On nous l’annonce sur la pochette du DVD, « Oh Willy… », réalisé par Emma de Swaef et Marc Roels a reçu quelques 75 récompenses et il s’agit du film flamand le plus primé de tous les temps. À Format Court, nous avions repéré le film lors de sa première sélection française au festival de Clermont-Ferrand en 2012. Programmé récemment lors de notre carte blanche au festival Court Métrange (où il a remporté le Métrange du public), « Oh Willy… » est désormais disponible en DVD en Belgique et aux Pays-Bas, et on ne se lasse pas de le revoir, avec quelques bonus en prime. L’occasion de revenir sur le parcours de ce film d’exception.
« Oh Willy… » aborde l’histoire d’un homme qui, accablé par le chagrin suite à la disparition de sa mère, prend la fuite et se réfugie dans la nature qui deviendra une mère de substitution. Fait de personnages et de décors exclusivement en laine, ce film sans dialogue laisse s’exprimer la matière chaude et réconfortante qui évoque la douceur du cocon maternel, et vient contre-balancer la dureté du propos. Filmés image par image, les personnages en laine d’Emma de Swaef et la lumière de Marc Roels s’assemblent pour un résultat qui témoigne de l’habileté et du souci du détail de ces deux jeunes réalisateurs.
Parce que l’on aime bien en savoir plus et que les personnages et décors d’Emma de Swaef nous intriguent, nous poursuivons notre visionnage avec le making-of dans lequel les deux réalisateurs de « Oh Willy… » nous livrent avec passion et nostalgie les origines du projet, leur méthode de travail et l’envol de leur progéniture.
Car le personnage de Willy est en effet leur bébé. Un bébé qui a bien grandi depuis sa première ébauche, lorsqu’Emma De Swaef a mis en scène pour la première fois ce personnage de quarantenaire solitaire, rond et dégarni, pour son film de fin d’étude « Zachte Planten » (Plante douce) en 2008, au sein de l’École Supérieure des Arts Saint-Luc à Bruxelles.
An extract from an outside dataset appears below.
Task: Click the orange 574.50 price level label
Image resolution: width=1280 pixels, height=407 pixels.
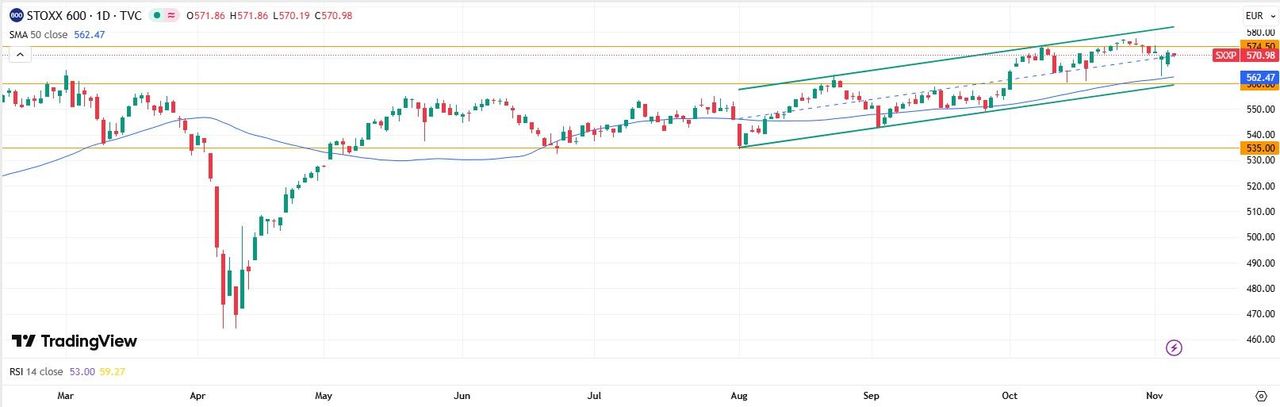Action: point(1258,46)
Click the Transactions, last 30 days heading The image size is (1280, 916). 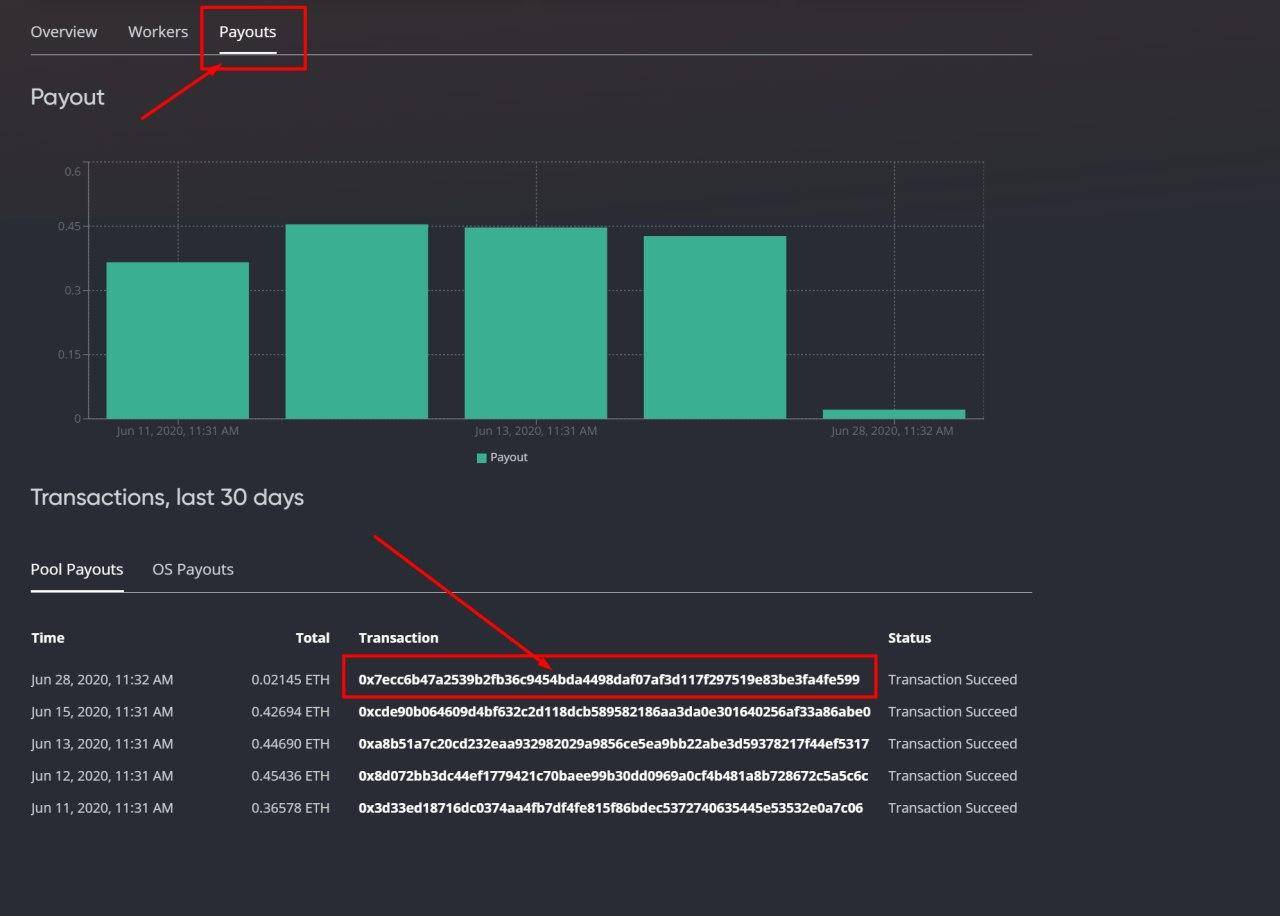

Le film, qui figure également sur le DVD, introduit le personnage de Willy en chair et en os, assis devant son bureau dans une austère pièce de travail. Rêveur, l’homme se retrouve soudain dans une forêt faite de laine, un monde doux que le spectateur comme le personnage souhaite parcourir des mains, en effleurant et en caressant ce décor chaleureux peuplé de moutons qui vous recouvrent de leur laine pour vous protéger du froid.
Ici, le monde de laine est avant tout le monde des rêves, celui dans lequel Willy trouve refuge et échappe au quotidien. Déjà, le savant mélange de douceur et de cruauté, et la quête de l’homme qui se rapproche de la nature, apparaissent comme les éléments clés du travail d’Emma de Swaef.
La musique qui accompagne l’escapade de Willy évoque les airs doux d’une boîte à musique, et ravive les souvenirs d’enfance. On entre avec Willy dans l’univers des poupées, du rêve et de l’imagination débridée de l’enfant curieux et avide de découvertes. Dans ce voyage, alors que Willy explore une forêt où le jeu et l’insouciance semblent régner, l’adulte apparait comme une menace, sous forme de géant dont on ne voit que les jambes et l’énorme bouche dévorant tout sur son passage.
Dans « Zachte Planten », l’histoire nous ramène au point de départ, à l’endroit d’où naît le rêve de Willy, vers une réalité aux contours beaucoup plus durs. Plus tard, dans « Oh Willy… », le destin de ce petit homme de laine sera tout autre.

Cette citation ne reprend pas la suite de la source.